Maggots have a long history of helping medical science. Two hundred years ago military doctors noticed how maggots did a great job of eating dead flesh on living people.  Wounds infested with maggots actually did better than wounds without maggots, healing quicker.  But the wriggling doctor’s assistants fell out of favour when antibiotic use spread.
 
Maggots are now beating antibiotics at their own game and can kill the deadly superbug, Methicillin–resistant Staphylococcus aureus or MRSA, which is resistant to most of today’s antibiotics.  It is not known exactly how they do this but it’s a combination of things.  When the maggots start to feed they produce proteolytic (protein digesting) enzymes which breakdown the dead tissue in the wound, reducing it to a kind of soup, which the maggots suck up.

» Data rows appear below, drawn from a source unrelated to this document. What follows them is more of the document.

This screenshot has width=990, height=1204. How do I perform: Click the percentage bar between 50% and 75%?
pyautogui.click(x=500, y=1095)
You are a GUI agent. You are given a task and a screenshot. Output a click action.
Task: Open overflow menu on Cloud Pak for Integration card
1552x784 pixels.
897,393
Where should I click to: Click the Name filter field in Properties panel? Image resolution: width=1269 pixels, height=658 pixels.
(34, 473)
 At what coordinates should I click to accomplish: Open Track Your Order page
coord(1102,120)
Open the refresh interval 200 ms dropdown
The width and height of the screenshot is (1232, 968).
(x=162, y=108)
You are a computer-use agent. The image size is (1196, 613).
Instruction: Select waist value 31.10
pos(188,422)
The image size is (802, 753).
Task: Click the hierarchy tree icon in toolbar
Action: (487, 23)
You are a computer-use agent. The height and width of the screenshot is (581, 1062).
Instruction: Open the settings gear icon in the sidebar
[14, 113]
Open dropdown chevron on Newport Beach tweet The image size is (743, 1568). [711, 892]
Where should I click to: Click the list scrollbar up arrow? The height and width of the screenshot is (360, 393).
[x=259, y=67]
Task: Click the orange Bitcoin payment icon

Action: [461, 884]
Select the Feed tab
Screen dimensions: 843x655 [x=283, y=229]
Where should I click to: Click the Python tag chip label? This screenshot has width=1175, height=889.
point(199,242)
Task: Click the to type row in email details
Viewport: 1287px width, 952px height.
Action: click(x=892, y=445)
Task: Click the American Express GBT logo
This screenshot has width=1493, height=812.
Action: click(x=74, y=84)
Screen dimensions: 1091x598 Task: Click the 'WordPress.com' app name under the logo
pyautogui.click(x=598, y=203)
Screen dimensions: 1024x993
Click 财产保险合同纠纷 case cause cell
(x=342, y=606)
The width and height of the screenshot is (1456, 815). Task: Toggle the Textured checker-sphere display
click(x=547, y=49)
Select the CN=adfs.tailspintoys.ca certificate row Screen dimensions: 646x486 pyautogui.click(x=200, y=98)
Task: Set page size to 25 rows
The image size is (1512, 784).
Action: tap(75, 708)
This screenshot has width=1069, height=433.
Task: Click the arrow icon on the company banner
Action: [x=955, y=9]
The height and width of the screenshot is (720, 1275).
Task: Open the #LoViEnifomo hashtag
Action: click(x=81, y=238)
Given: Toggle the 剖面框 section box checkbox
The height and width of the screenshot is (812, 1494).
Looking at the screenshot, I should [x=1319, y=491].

Live bacteria go in one end and dead bacteria come out the other.  Also, the animals are photophobic (they don’t like light), so they naturally burrow down deep into the nooks and crannies of a wound, just where a surgeon would want them to go.  ‘They need no training, they are pre-programmed by nature to behave like this,’ says Steve.  I asked him if he had met resistance from patients who find the idea of having maggots on their body too gross, Steve said there were few problems, ’If its a choice between putting up with maggots, or having your leg amputated, there’s usually no contest.’
 
When the animals are actively feeding in a wound, they change the environment by changing the acidity, making it hostile to many microbes.  They also seem to stimulate the healing process by encouraging the formulation of granulation tissue.  This is the stuff that fills in the hole when you have cut yourself.